The sound gave The Witcher some brownie points, with voice acting to be of a generally high standard. It was something I could put up with and not overtly boring for the most part, but why must my character speak so monotonously even during a castle siege. It begs the question of did they even check these opening scenes for quality? Or did they just rush it out the door for a quick buck?
While i’m not completely against tutorials and the such in games, surely it’s going a bit far when using the menu becomes too confusing. Early on in the game, I decided not to use the alchemy as the amount of reading needed for each and everything was beyond a joke. Yes RPG’s have a lot of reading and memorizing but for the tutorial stage to go on for almost an hour is a bit too far.
While the combat system is a bright spot for the game, with the player having to time each click in order to create combos or the use of magic in the game with the right click. Compounded upon the need to change fighting style for each enemy as well as pause the game to search the inventory for alchemy such as healing potions or buffs…Wow I just filled up a whole paragraph by lightly describing the battle system. Whoever said a simple battle system was bad?
The story seemed to move on after you had finished quests, which had nothing to do with the story.
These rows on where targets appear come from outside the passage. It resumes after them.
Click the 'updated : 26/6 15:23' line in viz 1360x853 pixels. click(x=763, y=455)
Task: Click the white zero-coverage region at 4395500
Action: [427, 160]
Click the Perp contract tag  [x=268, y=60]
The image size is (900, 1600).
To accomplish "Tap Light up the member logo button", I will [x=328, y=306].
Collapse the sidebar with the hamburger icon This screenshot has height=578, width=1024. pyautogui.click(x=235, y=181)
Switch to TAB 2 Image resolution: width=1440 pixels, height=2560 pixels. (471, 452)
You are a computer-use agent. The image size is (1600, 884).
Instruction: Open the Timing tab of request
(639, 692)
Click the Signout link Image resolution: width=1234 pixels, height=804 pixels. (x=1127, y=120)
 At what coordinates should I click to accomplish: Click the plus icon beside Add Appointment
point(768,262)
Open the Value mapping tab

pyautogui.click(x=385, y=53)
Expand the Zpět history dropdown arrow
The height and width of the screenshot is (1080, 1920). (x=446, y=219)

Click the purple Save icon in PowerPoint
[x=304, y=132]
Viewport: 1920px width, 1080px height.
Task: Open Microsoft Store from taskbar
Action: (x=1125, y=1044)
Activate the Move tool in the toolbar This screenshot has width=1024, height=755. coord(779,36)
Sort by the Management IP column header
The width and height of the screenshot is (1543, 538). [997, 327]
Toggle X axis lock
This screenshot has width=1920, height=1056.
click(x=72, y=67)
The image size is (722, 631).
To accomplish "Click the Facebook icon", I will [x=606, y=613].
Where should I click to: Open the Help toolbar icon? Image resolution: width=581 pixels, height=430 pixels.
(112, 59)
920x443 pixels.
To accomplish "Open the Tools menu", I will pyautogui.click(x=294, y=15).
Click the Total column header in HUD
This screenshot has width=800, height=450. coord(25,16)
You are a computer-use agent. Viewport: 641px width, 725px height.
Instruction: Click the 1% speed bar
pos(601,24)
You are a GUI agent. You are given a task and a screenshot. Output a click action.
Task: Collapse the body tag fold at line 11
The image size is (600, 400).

In fact, its quest system is close to another extremely popular game which is built upon quests with no real point, although that game is built upon social bonds, of which The Witcher, being a single player off-line game, has none.. Oh WOW, you know the name of that world wide phenomenon eludes me at this point in time, no matter on with my conclusion to the scathing.
I must admit that although I have hated my time with The Witcher, I will more than likely attempt to play it again, hopefully with more excitement and less anticipation. The fact that I have played it though, means that I expect a lot less than right now. I will now give a disclaimer to say that I have played six hours of the game, the narrative never grabbed me, the gameplay confused me, the sound bored me and the graphics effectively made me rage quit. This was my experience, and first impressions of a game I bought, it is not a troll, nor biased.